C (Section 404(c) relieves a plan fiduciary from liabilities associated with losses stemming from employee investment choices. To qualify for this protection, the plan must provide at least 3 core diversified investment options, participants must have the ability to transfer assets among investment options at least quarterly, and sufficient information must be provided to participants to allow for informed decision making.)

Which of the following statements regarding a traditional IRA is true? A) Because contributions to a traditional IRA are not currently tax deductible, all qualifying withdrawals are tax free. B) Distributions before age of 59½ are subject to a 10% penalty in lieu of income taxes. C) The income and capital gains earned in the account are tax deferred until the funds are withdrawn. D) Distributions without penalty may begin after the age of 59½ and must begin by April 1 of the year before an individual turns 72.

C (The income and capital gains earned in the account are tax deferred until the funds are withdrawn. It is the Roth IRA that can have tax-free withdrawals. Distributions must begin by April 1 of the year after an individual turns 72, not before. If a distribution is taken before reaching age 59 1/2, it is subject to income tax plus a 10% penalty, not instead of (in lieu of) the taxes. If the question does not indicate an exception to the penalty, such as death or disability, there isn't one.)

Which of the following statements regarding a traditional IRA is true? A) Distributions before age of 59½ are subject to a 10% penalty in lieu of income taxes. B) Because contributions to a traditional IRA are not currently tax deductible, all qualifying withdrawals are tax free. C) The income and capital gains earned in the account are tax deferred until the funds are withdrawn. D) Distributions without penalty may begin after the age of 59½ and must begin by April 1 of the year before an individual turns 72.
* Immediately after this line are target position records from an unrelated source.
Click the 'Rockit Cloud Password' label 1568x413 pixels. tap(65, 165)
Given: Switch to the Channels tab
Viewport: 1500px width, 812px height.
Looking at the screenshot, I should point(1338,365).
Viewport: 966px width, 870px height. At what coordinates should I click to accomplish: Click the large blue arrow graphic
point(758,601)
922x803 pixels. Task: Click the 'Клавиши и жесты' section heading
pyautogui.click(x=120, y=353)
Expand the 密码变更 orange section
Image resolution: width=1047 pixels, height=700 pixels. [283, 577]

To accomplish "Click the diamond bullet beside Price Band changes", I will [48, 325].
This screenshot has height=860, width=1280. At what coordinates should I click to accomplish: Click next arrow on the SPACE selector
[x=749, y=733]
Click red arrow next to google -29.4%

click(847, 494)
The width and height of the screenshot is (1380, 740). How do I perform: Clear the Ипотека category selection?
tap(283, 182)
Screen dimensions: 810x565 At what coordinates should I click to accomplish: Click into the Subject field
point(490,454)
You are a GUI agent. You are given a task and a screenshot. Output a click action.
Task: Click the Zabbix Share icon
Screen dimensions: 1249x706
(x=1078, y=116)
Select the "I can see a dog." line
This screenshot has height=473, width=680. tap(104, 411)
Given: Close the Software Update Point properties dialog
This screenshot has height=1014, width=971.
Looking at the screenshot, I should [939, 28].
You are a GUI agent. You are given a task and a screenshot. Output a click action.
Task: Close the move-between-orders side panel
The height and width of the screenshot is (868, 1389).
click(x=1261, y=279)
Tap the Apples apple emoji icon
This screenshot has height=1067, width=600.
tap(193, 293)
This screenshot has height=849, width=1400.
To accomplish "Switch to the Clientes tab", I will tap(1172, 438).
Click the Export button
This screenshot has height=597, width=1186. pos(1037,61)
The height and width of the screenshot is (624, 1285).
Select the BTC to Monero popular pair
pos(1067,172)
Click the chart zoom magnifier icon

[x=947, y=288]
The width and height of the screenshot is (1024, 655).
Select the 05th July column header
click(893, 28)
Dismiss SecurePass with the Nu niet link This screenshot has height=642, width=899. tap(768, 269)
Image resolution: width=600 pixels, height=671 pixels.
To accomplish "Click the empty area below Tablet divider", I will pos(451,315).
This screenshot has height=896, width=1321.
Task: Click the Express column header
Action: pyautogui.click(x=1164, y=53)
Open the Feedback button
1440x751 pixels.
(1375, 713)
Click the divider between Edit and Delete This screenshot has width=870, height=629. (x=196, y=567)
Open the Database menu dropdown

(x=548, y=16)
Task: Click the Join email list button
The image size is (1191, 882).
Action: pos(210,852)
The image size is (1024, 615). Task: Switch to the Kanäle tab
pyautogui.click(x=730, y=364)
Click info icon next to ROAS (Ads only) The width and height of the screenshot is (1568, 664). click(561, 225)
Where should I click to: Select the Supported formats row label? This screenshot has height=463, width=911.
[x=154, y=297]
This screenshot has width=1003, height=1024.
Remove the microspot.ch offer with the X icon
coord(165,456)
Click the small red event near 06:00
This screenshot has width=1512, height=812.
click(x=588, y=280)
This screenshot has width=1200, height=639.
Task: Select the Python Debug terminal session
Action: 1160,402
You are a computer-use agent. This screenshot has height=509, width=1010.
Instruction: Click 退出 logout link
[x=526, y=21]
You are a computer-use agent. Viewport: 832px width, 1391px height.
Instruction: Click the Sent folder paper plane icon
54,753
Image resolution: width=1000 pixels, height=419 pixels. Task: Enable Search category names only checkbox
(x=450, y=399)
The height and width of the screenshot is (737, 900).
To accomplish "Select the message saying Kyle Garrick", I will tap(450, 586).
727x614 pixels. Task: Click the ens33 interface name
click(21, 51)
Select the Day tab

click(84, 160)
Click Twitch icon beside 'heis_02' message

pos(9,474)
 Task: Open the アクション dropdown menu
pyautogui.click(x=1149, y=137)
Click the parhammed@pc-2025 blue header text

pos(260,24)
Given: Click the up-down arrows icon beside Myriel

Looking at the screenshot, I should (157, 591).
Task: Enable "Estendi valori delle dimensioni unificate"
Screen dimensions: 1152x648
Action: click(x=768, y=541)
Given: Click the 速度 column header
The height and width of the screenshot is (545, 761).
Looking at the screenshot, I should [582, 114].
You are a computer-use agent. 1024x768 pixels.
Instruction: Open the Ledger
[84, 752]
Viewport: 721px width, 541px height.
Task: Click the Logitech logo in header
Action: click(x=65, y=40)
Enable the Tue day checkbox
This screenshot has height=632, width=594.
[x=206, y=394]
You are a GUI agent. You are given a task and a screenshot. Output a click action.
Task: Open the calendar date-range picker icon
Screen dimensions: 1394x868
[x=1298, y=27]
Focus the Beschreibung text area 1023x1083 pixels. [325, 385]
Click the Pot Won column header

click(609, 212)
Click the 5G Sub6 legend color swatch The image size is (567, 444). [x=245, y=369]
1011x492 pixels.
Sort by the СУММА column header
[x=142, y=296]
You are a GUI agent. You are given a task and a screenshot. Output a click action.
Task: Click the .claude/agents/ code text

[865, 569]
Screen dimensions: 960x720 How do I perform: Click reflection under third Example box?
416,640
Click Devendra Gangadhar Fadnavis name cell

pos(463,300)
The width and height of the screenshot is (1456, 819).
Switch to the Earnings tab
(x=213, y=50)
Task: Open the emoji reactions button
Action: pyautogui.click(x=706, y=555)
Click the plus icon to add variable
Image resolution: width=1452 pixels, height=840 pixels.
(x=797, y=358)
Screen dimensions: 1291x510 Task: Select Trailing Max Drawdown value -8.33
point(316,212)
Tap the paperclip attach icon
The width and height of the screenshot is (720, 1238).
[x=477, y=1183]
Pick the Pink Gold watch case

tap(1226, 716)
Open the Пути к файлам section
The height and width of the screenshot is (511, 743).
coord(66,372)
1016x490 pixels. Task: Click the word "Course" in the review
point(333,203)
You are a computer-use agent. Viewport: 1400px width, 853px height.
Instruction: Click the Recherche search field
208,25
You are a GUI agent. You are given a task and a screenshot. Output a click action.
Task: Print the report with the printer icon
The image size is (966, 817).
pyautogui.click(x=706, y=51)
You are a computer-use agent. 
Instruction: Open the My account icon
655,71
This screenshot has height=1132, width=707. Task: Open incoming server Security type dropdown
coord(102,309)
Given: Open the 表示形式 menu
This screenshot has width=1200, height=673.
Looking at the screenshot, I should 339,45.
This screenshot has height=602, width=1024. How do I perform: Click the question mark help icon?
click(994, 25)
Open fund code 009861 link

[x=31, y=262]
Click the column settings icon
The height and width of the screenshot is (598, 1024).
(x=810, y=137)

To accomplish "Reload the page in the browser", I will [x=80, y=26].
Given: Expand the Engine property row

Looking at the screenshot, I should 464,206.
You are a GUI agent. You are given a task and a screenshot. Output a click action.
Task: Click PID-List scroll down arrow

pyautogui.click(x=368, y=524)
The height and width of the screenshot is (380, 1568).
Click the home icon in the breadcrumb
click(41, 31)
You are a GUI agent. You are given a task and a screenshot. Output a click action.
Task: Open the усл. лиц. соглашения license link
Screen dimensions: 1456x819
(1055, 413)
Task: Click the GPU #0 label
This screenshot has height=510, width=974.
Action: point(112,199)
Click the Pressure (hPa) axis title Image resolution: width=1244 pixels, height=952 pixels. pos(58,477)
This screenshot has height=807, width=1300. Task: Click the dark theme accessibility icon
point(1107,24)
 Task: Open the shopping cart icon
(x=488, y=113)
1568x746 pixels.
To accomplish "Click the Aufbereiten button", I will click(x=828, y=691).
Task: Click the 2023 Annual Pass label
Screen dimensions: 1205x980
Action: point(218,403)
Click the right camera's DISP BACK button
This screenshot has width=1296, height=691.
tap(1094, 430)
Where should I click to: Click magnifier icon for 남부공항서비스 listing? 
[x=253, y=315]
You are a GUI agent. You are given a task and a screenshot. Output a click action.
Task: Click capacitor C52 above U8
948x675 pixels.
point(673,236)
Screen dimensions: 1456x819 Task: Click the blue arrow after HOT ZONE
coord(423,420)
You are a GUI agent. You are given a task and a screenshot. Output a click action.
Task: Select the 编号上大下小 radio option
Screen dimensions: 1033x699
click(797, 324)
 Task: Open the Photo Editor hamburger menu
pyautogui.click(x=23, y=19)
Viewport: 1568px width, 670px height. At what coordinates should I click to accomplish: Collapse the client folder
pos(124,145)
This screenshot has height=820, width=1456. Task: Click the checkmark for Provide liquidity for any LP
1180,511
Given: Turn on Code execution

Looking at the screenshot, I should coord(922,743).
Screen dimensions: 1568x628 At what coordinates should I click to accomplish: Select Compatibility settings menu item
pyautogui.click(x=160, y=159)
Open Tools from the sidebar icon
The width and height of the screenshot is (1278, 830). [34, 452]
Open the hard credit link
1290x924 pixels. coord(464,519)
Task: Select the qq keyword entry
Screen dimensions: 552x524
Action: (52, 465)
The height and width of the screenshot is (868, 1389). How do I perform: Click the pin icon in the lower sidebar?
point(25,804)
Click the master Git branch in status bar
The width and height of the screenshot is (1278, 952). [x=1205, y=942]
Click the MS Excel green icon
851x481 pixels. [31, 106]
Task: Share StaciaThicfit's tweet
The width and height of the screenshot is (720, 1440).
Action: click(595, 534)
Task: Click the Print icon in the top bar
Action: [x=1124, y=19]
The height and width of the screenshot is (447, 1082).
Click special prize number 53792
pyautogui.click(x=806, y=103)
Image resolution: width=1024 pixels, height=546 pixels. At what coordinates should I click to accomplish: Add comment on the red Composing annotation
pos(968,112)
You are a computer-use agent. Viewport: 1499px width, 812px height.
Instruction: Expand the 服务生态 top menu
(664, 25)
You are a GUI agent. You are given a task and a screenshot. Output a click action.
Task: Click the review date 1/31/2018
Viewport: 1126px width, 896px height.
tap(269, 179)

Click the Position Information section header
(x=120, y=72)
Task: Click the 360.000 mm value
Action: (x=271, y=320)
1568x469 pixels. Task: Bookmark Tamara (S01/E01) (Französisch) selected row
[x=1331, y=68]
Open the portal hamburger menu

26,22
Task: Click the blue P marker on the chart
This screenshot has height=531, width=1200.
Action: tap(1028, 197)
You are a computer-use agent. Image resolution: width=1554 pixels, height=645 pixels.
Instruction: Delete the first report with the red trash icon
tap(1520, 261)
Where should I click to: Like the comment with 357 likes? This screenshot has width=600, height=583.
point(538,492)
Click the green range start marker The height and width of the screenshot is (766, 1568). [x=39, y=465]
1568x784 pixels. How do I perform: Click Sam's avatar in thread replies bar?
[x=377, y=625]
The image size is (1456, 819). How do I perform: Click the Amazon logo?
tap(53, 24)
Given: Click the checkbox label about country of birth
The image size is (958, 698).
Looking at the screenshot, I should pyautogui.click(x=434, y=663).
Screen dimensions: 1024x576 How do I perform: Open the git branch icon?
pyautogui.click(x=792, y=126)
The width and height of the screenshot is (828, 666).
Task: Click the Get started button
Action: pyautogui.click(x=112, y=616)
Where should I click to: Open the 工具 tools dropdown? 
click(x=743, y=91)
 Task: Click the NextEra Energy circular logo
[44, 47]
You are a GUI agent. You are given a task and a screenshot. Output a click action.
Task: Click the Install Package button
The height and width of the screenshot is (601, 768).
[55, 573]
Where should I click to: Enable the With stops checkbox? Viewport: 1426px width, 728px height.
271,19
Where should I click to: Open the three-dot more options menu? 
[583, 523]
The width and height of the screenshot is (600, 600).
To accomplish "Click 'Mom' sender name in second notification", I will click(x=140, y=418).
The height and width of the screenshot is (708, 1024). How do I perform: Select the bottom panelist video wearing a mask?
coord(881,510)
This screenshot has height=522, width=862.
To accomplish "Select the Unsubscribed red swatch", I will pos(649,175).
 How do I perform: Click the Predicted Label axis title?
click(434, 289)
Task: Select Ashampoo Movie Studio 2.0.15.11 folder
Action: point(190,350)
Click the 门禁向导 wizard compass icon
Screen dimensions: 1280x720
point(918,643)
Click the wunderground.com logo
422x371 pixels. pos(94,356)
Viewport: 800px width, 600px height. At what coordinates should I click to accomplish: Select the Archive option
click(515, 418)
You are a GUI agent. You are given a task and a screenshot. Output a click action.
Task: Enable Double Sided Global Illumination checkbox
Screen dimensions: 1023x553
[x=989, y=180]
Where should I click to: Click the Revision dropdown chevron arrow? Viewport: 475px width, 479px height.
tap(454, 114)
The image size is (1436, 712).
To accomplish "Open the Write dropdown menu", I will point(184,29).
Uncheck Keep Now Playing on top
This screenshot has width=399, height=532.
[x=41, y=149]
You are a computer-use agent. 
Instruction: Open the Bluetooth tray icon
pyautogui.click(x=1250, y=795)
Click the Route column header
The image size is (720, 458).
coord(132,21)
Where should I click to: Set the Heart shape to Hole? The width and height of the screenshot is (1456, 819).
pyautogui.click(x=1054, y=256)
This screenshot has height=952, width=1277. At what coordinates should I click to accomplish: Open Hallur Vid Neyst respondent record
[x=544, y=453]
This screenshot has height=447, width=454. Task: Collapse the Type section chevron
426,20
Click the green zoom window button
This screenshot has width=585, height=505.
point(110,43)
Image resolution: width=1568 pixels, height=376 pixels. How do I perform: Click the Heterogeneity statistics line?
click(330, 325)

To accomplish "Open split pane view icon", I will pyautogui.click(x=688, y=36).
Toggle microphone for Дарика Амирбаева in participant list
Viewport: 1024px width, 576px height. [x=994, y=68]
C (The income and capital gains earned in the account are tax deferred until the funds are withdrawn. It is the Roth IRA that can have tax-free withdrawals. Distributions must begin by April 1 of the year after an individual turns 72, not before. If a distribution is taken before reaching age 59 1/2, it is subject to income tax plus a 10% penalty, not instead of (in lieu of) the taxes. If the question does not indicate an exception to the penalty, such as death or disability, there isn't one.)

A client of your broker-dealer accepts your recommendation and turns in a market order to purchase 600 shares of MNOP Corporation common stock. Based on the following market maker quotes, it would be expected that the firm's trader would direct the market order to A) MMD: 22.11 - 22.30, 6 x 6. B) MMB: 22.08 - 22.25, 6 x 5. C) MMC: 22.10 - 22.28, 10 x 6. D) MMA: 22.05 - 22.25, 10 x 8.

D (First, let's recognize what these numbers mean. Each of the four market makers is indicating their bid (the lower price) and their ask (the higher price). The next two numbers tell us the number of shares that quote is good for (in hundreds). A customer market order to buy should be done at the best possible (lowest) ask (offering) price. That is $22.25 (MMA and MMB), but MMB is the only firm for up to 500 shares (the 6 x 5 means bidding for 600 shares and offering 500 shares) and the client's order is for 600 shares. Therefore, it would be sent to the lowest price that is firm for at least 600 shares and that is MMA because it is willing to sell up to 800 shares at 22.25. If the question had been about a customer order to sell 600 shares, we would have selected the highest bid price (20.11) and sent the order to MMD who shows 600 shares on the bid side (the 600 on the ask side are irrelevant for a sell order).)